On 20 August 1897, British surgeon Ronald Ross made the momentous discovery that mosquitoes transmitted malaria parasites to humans. More than 100 years later, much progress has been made, but nearly half the world’s population are still at risk from malaria. Each year, 250 million people become severely ill and 863,000 die from the disease. Although effective ways to prevent and treat malaria exist, one child dies needlessly from the disease every 45 seconds in Africa.
Malaria has a disproportionate impact on the poor, children, pregnant women, people living in conflict affected and fragile states and those living with HIV and AIDS. It place an immense burden on national health systems. It impoverishes families and holds back economic growth. And while we currently have effective tools to prevent and treat malaria, emerging drug and insecticide resistance threaten the gains we have made so far.
Countries such as Rwanda and Zambia, which have both acted to dramatically reduce their levels of malaria, show that progress is possible. We need to support countries to repeat and sustain such gains. The challenge is enormous, but the rewards are far greater. Ultimately, lowering the burden of malaria will help to reduce poverty and contribute to development.

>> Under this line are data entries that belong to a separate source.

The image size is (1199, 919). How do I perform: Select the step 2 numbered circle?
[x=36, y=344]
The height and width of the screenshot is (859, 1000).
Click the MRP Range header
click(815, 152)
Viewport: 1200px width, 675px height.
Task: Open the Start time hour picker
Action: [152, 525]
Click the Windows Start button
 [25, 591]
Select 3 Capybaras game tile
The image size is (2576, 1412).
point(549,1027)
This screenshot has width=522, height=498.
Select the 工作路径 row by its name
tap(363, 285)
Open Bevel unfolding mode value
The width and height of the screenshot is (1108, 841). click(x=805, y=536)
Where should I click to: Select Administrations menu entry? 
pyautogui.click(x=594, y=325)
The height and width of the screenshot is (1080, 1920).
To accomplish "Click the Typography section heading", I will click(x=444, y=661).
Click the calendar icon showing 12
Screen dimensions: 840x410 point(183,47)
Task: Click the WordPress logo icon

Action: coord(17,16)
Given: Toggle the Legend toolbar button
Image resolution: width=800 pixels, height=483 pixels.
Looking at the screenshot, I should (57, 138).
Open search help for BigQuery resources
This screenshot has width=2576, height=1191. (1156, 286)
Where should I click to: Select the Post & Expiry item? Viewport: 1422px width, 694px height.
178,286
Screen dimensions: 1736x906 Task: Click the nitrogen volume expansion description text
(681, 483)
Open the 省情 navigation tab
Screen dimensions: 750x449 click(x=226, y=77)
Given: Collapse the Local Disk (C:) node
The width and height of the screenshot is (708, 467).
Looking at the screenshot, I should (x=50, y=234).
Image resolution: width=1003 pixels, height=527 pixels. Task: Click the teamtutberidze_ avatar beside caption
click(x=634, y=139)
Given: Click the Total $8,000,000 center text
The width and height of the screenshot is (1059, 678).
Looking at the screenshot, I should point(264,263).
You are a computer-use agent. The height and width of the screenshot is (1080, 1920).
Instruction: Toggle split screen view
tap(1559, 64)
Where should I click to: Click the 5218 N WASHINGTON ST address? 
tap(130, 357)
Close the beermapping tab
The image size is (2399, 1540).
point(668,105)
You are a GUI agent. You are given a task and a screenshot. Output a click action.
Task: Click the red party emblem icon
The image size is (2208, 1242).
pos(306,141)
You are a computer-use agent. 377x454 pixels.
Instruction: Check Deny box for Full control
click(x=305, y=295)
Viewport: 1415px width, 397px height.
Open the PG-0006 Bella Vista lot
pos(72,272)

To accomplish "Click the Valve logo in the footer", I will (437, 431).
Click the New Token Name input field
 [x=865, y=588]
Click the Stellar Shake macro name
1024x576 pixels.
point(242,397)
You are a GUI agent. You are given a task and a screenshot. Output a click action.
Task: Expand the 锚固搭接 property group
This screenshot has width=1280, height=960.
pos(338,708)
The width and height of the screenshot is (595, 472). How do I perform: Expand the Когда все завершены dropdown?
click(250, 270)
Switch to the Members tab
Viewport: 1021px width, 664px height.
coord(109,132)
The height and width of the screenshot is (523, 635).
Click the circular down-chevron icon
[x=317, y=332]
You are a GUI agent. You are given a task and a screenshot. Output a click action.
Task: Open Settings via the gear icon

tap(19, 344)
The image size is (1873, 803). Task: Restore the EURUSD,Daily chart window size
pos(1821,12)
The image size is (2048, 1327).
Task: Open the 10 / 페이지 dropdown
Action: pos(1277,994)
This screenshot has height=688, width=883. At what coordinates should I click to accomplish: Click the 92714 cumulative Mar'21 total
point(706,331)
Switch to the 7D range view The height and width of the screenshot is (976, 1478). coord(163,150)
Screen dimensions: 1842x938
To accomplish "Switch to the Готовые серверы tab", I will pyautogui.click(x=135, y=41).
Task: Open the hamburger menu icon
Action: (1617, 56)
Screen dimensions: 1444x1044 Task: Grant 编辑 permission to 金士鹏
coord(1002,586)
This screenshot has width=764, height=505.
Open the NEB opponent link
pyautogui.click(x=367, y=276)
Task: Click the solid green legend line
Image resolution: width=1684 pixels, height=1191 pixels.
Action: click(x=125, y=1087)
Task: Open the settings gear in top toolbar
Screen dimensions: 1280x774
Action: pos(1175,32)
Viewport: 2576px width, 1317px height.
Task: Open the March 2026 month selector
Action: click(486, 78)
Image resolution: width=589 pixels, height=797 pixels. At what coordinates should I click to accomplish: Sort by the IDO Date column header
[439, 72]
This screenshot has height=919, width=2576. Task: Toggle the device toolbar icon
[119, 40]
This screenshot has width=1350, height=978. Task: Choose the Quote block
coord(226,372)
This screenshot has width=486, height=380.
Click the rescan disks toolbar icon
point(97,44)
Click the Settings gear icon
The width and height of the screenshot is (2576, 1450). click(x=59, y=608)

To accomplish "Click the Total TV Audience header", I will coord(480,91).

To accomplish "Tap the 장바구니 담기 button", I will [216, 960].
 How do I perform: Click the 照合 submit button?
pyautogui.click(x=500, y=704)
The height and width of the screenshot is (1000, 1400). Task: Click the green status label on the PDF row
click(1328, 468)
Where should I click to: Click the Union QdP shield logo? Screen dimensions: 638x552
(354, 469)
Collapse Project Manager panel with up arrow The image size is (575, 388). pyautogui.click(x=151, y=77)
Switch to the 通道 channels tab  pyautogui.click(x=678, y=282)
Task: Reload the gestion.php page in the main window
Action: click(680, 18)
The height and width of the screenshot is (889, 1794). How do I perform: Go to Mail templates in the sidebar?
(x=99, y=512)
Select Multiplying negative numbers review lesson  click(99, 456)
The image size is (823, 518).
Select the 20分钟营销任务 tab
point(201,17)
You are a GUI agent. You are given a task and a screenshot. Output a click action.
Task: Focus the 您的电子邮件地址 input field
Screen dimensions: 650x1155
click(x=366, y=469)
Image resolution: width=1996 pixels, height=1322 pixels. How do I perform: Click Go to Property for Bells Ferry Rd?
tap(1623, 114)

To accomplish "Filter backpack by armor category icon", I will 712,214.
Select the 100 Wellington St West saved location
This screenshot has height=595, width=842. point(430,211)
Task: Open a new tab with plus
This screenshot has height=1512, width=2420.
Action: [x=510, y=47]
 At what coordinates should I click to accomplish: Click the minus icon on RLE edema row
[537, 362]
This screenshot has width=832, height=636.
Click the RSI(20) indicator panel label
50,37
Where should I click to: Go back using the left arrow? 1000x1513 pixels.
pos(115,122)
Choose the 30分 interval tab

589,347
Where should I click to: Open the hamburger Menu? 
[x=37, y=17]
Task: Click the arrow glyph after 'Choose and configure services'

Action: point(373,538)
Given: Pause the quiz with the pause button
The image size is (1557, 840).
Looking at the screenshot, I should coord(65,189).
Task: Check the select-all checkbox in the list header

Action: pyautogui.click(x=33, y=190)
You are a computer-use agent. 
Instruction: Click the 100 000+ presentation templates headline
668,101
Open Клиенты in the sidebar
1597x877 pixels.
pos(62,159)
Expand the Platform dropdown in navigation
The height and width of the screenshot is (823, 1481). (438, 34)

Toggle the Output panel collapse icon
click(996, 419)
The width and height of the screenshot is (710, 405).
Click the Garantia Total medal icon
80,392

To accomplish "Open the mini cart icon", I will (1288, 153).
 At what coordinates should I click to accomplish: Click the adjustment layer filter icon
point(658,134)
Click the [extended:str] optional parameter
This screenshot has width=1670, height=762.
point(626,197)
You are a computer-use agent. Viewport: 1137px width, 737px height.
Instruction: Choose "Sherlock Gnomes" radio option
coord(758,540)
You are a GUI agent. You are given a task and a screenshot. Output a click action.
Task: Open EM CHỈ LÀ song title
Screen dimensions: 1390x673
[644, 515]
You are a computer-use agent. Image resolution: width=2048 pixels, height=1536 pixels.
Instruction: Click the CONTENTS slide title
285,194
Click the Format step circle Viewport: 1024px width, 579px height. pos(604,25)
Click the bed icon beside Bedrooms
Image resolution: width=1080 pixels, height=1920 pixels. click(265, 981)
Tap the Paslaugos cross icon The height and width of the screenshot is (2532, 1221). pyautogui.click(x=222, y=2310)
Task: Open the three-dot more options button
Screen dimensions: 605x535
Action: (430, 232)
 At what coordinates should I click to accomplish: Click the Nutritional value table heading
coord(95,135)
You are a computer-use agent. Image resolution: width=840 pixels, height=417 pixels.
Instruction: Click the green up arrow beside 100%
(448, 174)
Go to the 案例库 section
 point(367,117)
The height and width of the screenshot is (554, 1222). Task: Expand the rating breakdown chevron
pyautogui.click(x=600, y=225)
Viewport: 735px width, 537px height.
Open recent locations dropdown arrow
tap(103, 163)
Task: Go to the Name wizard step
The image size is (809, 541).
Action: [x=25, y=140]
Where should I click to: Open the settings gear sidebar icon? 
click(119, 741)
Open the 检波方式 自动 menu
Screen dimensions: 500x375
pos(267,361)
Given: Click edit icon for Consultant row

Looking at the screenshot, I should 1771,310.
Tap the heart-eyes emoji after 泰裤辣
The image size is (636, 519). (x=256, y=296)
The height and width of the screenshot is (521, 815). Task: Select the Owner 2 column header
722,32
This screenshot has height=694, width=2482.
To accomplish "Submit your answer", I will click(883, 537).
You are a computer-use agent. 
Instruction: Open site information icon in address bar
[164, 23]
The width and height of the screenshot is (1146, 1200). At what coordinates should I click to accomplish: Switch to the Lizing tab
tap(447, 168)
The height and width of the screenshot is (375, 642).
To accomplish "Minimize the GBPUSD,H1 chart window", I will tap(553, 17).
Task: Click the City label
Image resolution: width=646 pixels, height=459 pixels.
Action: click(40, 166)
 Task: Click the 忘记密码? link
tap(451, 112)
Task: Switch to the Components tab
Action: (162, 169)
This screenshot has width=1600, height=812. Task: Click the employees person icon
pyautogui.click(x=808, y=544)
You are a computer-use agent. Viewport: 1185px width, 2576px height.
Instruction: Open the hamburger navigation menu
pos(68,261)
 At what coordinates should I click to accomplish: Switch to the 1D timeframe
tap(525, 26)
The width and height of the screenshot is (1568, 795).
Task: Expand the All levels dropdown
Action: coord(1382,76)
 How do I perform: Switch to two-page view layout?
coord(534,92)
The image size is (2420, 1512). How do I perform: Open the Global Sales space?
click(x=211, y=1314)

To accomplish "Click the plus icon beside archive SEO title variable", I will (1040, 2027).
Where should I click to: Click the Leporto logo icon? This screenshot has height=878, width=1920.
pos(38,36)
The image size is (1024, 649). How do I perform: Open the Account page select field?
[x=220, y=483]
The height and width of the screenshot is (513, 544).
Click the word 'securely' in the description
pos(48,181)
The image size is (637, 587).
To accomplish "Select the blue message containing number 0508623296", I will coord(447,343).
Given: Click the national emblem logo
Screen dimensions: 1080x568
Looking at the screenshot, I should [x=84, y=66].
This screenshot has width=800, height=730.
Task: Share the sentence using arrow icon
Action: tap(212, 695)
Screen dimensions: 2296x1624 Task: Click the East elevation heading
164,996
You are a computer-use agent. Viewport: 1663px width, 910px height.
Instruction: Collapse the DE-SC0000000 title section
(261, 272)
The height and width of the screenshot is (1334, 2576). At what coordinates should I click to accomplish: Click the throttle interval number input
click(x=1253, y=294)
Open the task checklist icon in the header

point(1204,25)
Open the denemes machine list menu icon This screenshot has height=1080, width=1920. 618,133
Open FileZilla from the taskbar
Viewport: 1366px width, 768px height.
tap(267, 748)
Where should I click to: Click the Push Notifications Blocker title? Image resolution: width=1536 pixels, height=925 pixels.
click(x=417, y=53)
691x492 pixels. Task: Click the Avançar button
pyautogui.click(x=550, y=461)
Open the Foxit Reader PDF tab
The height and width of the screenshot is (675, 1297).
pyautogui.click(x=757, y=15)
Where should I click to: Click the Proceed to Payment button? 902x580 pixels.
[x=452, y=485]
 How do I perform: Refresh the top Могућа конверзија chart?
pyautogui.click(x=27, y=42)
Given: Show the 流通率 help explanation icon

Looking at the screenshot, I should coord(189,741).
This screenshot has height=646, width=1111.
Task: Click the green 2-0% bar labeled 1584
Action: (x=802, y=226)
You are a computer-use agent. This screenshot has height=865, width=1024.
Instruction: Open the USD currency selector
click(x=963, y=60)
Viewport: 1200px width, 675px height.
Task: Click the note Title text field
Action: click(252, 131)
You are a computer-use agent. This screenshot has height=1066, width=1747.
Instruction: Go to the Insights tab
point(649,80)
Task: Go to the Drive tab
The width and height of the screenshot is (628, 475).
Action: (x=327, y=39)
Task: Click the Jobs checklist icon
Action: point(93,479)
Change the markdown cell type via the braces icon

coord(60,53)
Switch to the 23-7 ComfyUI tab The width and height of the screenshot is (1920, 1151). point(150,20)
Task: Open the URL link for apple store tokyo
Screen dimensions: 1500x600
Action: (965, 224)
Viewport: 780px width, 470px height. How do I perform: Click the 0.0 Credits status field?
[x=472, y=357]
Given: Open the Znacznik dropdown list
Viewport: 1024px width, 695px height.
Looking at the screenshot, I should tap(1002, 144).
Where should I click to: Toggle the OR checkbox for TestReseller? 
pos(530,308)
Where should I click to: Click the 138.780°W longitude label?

The Coalition Government is committed to help meet this challenge by increasing its focus and ambition on malaria. We will publish a malaria evidence paper and a business plan by the end of 2010. These will give a rationale for our approach and set out what we will do, how we will work with others and how we will measure results in achieving our objectives. The business plan will be backed up by spending of up to £500 million per year where we can deliver results and value for money.
On the month of the anniversary of Ross’s discovery we are launching a public consultation on what more the UK could do, how best to focus our efforts and how to deliver results. We would like your views on how, together, we can break the cycle of malaria.